» **CONSIGNE A**
D'après le texte fourni sur le conflit entre le gouvernement Meloni et les juges, quelle instance a décidé le renvoi préjudiciel du 25 octobre 2024 ?

L’enjeu de l’affrontement entre le gouvernement Meloni et les juges européens et italiens sur l’asile et les pays (dits) sûrs semble techniquement compliqué, mais clairement identifiable dans son trait politique essentiel : la relation qui doit exister entre le droit national et le droit européen.
Il est évident que la position du gouvernement Meloni présuppose l’hypothèse de la prévalence du premier sur le second et, d’autre part, il s’agit d’une position exprimée à plusieurs reprises apertis verbis par le Premier ministre lui-même et par certains de ses ministres.
Il sera donc utile d’examiner toutes les conséquences qu’une telle affirmation entraîne, non seulement dans la configuration des relations entre Rome et Bruxelles, mais aussi dans le respect de l’État de droit dans notre pays.
Le renvoi préjudiciel à la Cour de justice de l’Union européenne au titre de l’article 267 du traité sur le fonctionnement de l’Union européenne (TFUE) qui est un droit des juges ordinaires – renvoi décidé par la chambre du conseil du tribunal ordinaire de Bologne le 25 octobre 2024 dans le cadre d’une procédure relative à la reconnaissance d’une protection internationale à un ressortissant bangladais – pose au moins deux questions essentielles pour le fonctionnement de l’Union européenne avec un résultat qui affecte les relations de tous les États membres et de leurs citoyens avec la dimension supranationale de l’intégration européenne.
La décision de Bologne ouvre aussi incidemment – sans que cela apparaisse dans la demande de décision préjudicielle de cette Cour – une troisième question relative aux risques de violation grave par un État membre des valeurs définies à l’article 2 du traité de Lisbonne (TUE) et donc du respect de l’État de droit et de la Charte des droits fondamentaux par le gouvernement de cet État.
Les deux premières questions vont bien au-delà des principes et des règles concernant les politiques migratoires qui – sur la base des dispositions relatives à l’espace de liberté, de sécurité et de justice dont découle l’actuel règlement de Dublin en vigueur jusqu’en juin 2026 et qui sera ensuite remplacé par le pacte sur les migrations approuvé par le Conseil de l’Union et le Parlement européen le 20 décembre dernier – s’appliquent aux États membres et exigent de la Commission européenne et de la Cour de justice de l’Union européenne qu’elles contrôlent en permanence le respect des traités et des règles adoptées en vertu de ces derniers.
Les deux questions concernent la primauté du droit européen sur les règles nationales dans les domaines de compétence de l’UE – même si les règles nationales étaient de droit primaire, comme c’est le cas des décrets – lois du gouvernement italien sur les flux migratoires et les pays dits sûrs – et, plus encore pour l’existence même de l’Union européenne, la nécessité d’assurer l’uniformité de l’application du droit européen sur l’ensemble de son territoire.
Dans le premier cas – même si le traité de Lisbonne n’a pas prévu de référence explicite à l’article 4 TUE – la jurisprudence constante de la Cour de justice de l’Union européenne et du service juridique du Conseil de l’Union dans son avis du 22 juin 2007 mentionné dans la déclaration n° 17 annexée au traité de Lisbonne confirment la primauté du droit européen sur les règles et juridictions nationales, y compris sur les règles constitutionnelles les plus élevées.

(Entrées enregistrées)

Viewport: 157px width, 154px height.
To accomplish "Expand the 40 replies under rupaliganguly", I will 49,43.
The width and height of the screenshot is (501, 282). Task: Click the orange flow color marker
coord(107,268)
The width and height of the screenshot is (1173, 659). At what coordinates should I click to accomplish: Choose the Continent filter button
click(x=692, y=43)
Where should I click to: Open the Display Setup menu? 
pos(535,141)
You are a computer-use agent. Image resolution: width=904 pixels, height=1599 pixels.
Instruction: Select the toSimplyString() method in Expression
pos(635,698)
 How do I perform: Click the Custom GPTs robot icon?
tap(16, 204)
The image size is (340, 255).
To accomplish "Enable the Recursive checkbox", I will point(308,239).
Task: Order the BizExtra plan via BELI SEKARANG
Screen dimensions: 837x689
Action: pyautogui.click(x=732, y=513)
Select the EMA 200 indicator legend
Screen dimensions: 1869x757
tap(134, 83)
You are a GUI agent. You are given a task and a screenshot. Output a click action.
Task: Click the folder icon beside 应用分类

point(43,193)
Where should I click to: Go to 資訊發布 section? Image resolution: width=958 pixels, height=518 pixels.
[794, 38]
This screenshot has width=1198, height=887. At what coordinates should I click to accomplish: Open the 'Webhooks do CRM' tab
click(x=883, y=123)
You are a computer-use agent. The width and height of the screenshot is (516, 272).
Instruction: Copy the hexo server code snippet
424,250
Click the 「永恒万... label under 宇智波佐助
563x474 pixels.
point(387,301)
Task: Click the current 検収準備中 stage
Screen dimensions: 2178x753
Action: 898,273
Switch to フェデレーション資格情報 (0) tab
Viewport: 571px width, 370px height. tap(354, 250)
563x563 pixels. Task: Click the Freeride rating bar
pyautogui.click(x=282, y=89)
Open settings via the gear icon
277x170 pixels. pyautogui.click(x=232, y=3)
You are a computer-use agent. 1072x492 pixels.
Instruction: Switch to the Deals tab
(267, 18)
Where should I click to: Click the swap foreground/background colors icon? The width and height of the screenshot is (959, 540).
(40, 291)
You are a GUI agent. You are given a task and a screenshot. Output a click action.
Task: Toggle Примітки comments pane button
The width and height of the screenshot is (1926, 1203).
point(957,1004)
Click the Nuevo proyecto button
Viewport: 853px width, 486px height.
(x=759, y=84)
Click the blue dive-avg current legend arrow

» **CONSIGNE B**
Veuillez convertir en liste JSON de chaînes les entrées enregistrées, du début jusqu'à la ligne contenant "coord(107,268)", celle-ci incluse. Mettez une chaîne par ligne et omettez les lignes vides.

» **RÉPONSE ATTENDUE A**
La chambre du conseil du tribunal ordinaire de Bologne.

» **RÉPONSE ATTENDUE B**
[
  "Viewport: 157px width, 154px height.",
  "To accomplish \"Expand the 40 replies under rupaliganguly\", I will 49,43.",
  "The width and height of the screenshot is (501, 282). Task: Click the orange flow color marker",
  "coord(107,268)"
]